In January of this year, while NUHW’s members were in the middle of a week-long statewide strike against Kaiser, the California Nurses Association settled its contract negotiations with Kaiser by accepting two of Kaiser’s cuts (that is, cuts to active employees' and retirees' health benefits). The CNA also created a committee to study possible future changes to their members’ pension plan.

Here's the e-mail from NUHW: 



NUHW just saved the pensions of more than 100,000 Kaiser Permanente employees. 

For four years, Kaiser's goal has been to eliminate the pension plan for its workforce and replace it with a 401k. NUHW has fought this cut for three years and our strength and dedication has paid off. 

After multiple NUHW strikes in 2012 and 2013, Kaiser modified its proposal from elimination of the pension for all employees to implementation of a two-tier plan that would have deprived future employees of the pension. In January, NUHW continued its fight with a one-week statewide strike in part to reject the two-tier plan. CNA was able to leverage our strike to resist the pension cut in the contract they settled in January, and now the Labor–Management Partnership unions are benefiting from our fight as well. 

Kaiser has pulled its two-tier pension proposal off the table with the compliant LMP unions, who would have accepted the cut had NUHW and CNA accepted it. 

This begs the question posed last week by LaborNotes: "Will Kaiser's Labor Partnership Crack?" 

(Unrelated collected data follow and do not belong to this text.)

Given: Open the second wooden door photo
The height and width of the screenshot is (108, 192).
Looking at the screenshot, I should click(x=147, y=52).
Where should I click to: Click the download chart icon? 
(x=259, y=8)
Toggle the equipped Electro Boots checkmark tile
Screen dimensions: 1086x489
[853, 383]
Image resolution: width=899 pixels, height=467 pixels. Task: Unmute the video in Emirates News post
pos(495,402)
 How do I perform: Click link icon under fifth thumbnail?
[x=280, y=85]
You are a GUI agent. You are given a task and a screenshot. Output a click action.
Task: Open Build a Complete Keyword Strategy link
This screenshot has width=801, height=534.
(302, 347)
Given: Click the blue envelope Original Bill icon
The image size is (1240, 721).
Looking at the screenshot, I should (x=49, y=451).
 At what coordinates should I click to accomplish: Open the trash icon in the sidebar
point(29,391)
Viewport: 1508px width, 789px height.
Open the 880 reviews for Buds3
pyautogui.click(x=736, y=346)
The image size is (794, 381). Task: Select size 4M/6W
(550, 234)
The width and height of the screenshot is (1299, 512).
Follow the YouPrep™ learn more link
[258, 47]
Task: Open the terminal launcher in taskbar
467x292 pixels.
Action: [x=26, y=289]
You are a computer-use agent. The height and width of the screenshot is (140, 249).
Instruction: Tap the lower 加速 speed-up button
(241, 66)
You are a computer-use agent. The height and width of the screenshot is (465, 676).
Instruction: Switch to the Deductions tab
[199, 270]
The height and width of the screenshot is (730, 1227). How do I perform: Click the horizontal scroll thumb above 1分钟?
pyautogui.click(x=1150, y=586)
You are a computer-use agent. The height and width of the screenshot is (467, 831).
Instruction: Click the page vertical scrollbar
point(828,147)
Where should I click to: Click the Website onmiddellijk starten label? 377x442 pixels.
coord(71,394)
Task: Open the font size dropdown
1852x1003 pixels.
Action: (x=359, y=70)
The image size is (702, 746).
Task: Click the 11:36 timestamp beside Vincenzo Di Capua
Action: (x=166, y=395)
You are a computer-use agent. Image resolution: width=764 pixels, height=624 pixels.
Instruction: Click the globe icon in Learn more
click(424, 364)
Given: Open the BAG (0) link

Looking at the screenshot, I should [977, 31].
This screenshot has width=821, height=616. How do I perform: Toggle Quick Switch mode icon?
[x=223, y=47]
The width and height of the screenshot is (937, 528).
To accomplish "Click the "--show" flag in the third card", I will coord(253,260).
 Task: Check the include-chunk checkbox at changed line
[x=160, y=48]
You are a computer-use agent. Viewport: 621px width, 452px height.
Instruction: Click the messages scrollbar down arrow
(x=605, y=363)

The Labor–Management Partnership has been co-opted by Kaiser and SEIU–UHW to the detriment of the workforce. 

From LaborNotes:

Sophia Simms Walker, a ward clerk/transcriber in Labor and Delivery who's put in 26 years at Kaiser, served on SEIU–UHW's bargaining committee last time around. The experience left a bitter taste in her mouth. It felt like a charade, she said, "to make [members] believe they had some input" — but at the end, there was "stuff in writing that we hadn't even discussed."

She concluded the real bargaining must have happened behind closed doors. "How do they have the [ratification] date set, if they don't already know how it's going to go?"

The technically nonprofit Kaiser is making money hand over fist — $1 billion in the just the first quarter of 2015. Kaiser is awash in new patients. Enrollment in its health plan is booming. Trouble is, say the non-partnership unions, staffing isn't keeping pace. NUHW's mental health workers in particular say understaffing has hit crisis levels. Members have tried everything, including repeated strikes, to push the issue to the fore. 

"They [Kaiser] get a lot of mileage out their rhetoric that they really listen to and value their employees," says Clement Papazian, rank-and-file president of the NUHW's Northern California Kaiser psychiatric chapter. "Nothing could be farther from the truth, in our experience."

Ignored by the company, members finally took their complaints to California's Department of Managed Health Care, which backed them up — citing Kaiser repeatedly and fining it $4 million. Kaiser's response is to punish those who speak up. In May, NUHW members picketed to protest the firing of whistleblower Dr. Alex Wang, who's been speaking out against long wait times for mental health patients.

"We've gotten this rhetoric directly from executive-level management: 'We do not want to reward employees for the behavior of the past three years,'" Papazian said. "It's jaw-dropping hypocrisy, given the philosophy of the labor–management partnership."